Magazine article American Forests
The Johnny Appleseed Kid
Article excerpt
This 10-year-old proves "becoming great" is possible once you put your mind to it.
My name is Corbin Billings and I am a fifth grader at Jenks Southeast Elementary in Tulsa, Oklahoma. They call me "The Tree Kid" because when I was 9 I decided to spend my life savings to print bumper stickers with my picture that read, "Corbin says, "DO YOUR SHARE TO GET CLEAN AIR."
My mom, Dawn Billings, wrote a book called Greatness and Children: Learn the Rules, and she decided to use the ideas in her book on me. One day she asked me if I wanted a job. "Doin' what?" I asked.
"Becoming great," she said. She said I had to watch positive television programs on a success channel, read great books, and listen to tapes of great and successful people. That didn't sound too hard, so I said sure.

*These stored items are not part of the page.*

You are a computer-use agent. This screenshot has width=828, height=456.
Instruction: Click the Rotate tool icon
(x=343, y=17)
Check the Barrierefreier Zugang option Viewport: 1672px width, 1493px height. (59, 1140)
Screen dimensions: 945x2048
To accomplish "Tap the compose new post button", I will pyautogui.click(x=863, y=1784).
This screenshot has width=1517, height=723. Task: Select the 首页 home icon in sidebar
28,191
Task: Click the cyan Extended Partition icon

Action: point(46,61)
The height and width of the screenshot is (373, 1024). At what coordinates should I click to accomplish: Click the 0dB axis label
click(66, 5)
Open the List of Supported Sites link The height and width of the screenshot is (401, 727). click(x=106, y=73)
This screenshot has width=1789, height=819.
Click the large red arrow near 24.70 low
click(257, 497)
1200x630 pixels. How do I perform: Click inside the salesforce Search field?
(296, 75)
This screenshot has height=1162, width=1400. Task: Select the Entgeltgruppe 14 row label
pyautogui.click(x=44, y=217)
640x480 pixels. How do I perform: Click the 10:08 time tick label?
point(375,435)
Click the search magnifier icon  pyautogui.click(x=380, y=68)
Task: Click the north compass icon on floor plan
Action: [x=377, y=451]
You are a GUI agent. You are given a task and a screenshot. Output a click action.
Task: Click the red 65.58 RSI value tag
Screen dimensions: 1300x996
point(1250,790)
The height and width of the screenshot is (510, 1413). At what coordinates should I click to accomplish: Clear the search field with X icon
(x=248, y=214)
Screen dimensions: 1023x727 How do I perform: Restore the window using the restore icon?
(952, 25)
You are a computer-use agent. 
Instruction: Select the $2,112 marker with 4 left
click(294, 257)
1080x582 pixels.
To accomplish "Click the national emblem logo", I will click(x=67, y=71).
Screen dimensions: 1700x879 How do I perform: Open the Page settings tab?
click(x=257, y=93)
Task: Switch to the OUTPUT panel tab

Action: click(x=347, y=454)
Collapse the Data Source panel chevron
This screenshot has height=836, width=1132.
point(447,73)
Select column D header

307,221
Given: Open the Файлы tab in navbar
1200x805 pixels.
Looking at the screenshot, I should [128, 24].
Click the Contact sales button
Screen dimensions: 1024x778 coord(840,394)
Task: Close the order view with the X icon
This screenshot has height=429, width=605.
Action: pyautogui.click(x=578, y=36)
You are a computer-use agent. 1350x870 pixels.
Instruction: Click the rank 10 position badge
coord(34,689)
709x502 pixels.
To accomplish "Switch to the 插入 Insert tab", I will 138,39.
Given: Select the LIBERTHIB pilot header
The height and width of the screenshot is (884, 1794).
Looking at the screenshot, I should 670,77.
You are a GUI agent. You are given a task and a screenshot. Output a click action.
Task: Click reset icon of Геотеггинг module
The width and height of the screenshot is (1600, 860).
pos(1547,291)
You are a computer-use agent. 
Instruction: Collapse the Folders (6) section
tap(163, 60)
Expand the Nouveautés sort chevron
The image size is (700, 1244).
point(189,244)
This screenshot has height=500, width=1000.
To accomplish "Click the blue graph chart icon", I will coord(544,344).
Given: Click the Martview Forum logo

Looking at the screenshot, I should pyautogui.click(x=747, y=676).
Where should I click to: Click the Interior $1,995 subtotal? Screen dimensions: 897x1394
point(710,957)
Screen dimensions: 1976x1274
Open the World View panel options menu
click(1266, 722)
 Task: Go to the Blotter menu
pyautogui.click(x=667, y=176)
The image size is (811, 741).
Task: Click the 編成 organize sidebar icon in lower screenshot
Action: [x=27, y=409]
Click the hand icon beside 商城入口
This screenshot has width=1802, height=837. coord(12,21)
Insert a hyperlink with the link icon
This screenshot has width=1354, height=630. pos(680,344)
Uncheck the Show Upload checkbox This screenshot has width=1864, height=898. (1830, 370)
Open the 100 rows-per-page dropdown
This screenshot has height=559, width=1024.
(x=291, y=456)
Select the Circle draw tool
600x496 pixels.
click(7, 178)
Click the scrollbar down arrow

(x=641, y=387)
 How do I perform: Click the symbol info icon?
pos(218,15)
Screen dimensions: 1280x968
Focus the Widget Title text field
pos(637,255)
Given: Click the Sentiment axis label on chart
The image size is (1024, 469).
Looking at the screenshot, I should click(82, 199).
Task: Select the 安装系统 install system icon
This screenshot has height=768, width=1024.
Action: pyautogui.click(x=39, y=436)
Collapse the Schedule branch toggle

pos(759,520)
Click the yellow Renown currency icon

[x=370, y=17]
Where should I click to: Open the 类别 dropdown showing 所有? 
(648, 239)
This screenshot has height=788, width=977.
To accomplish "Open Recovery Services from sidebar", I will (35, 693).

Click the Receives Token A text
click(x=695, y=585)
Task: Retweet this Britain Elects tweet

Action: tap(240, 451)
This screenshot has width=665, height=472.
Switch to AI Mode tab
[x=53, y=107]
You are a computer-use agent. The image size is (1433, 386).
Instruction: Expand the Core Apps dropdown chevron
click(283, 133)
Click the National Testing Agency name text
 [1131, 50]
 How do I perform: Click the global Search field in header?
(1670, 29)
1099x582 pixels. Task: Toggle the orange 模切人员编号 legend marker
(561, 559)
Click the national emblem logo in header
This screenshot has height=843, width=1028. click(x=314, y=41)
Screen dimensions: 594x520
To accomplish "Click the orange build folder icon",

About a year ago I went to the doctor because I had really bad allergies and couldn't breathe. When I asked him why this was happening to me, he said we had more pollution than ever, a hole in the ozone layer, and that we didn't have enough trees, the lungs of the planet. I decided that someone needed to do something and that someone could be me.
"I need a goal that's bigger than me," I told my room. "We have to set goals that are bigger than us. Something that will stretch us and make us and the world a better place."
"Bigger than you, huh. What's bigger than you?" she asked.
"I'm just a kid," I said. "Everything's bigger than me."